Warren Buffett is the greatest stock picker to ever live. He’s built a mountain of wealth—hundreds of billions—by hand-selecting companies like Coca-Cola and American Express.
So, why does he keep telling you not to do what he does?
It’s the ultimate irony of the investing world. The man who made "value investing" a household term spends his annual letters begging the average person to stop trying to find the next big winner. Instead, he points toward something much more boring.
He wants you to buy the haystack, not the needle.

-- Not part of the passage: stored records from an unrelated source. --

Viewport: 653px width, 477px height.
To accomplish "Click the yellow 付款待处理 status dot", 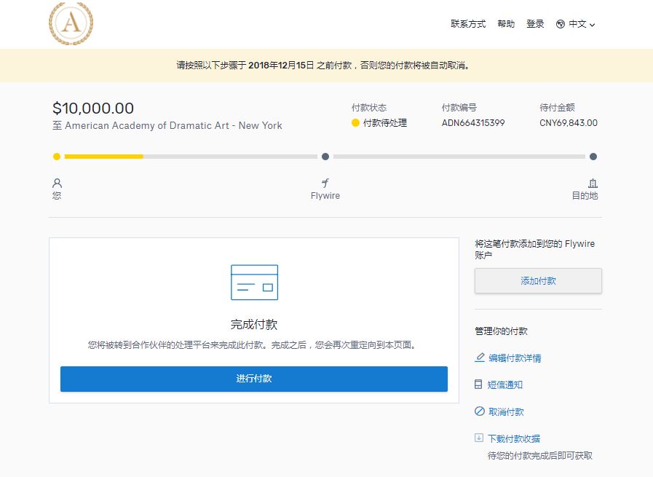I will [x=356, y=124].
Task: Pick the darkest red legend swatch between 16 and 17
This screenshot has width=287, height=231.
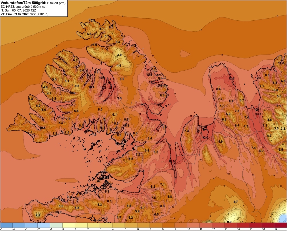Action: click(268, 225)
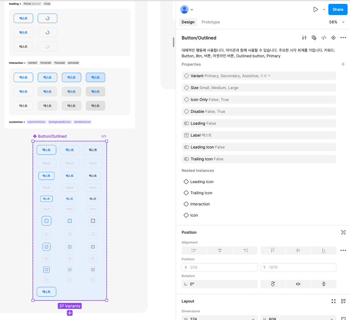The height and width of the screenshot is (320, 350).
Task: Click the create component variant diamond icon
Action: pos(333,37)
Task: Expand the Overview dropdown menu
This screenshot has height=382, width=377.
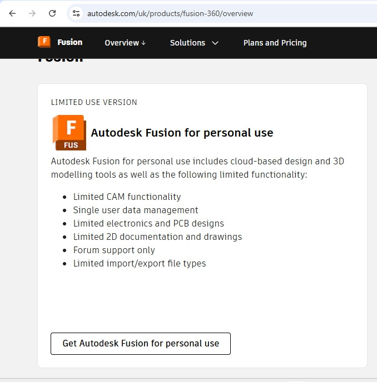Action: 125,43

Basically, the Warren Buffett index funds strategy is built on a humble admission: most people don't have the time, the stomach, or the data to beat the market. Honestly, even most professionals can't do it.

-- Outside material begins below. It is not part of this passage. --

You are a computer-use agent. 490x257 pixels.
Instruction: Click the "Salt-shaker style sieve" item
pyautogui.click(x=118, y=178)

The Famous 90/10 Rule for His Own Family
You've probably heard about the instructions in his will. If not, it's a bit of a shocker. Buffett has stated that for the trust benefiting his wife after he passes, the advice to the trustee is dead simple.

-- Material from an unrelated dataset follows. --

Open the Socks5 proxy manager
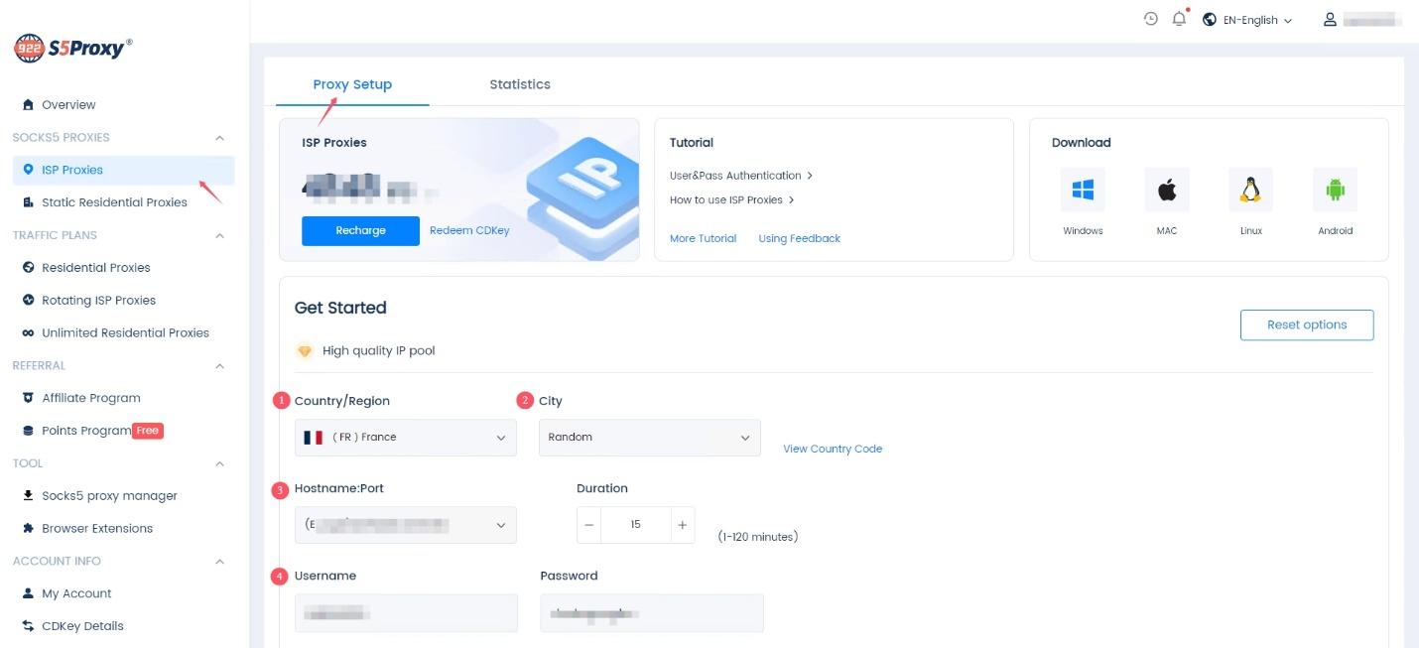 point(110,495)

He wants 10% in short-term government bonds and 90% in a very low-cost S&P 500 index fund.
Think about that for a second. The guy who runs Berkshire Hathaway—a massive conglomerate—isn't telling his heirs to put every penny into Berkshire stock. He’s not telling them to hire a fancy hedge fund manager with a corner office in Manhattan.
"I suggest Vanguard’s," he wrote in his 2013 letter, referring specifically to their S&P 500 fund.
Why Vanguard? Because fees are the silent killer of wealth. If you're paying 1% or 2% in management fees every year, you're essentially handing over a massive chunk of your future compounding to someone else's yacht fund.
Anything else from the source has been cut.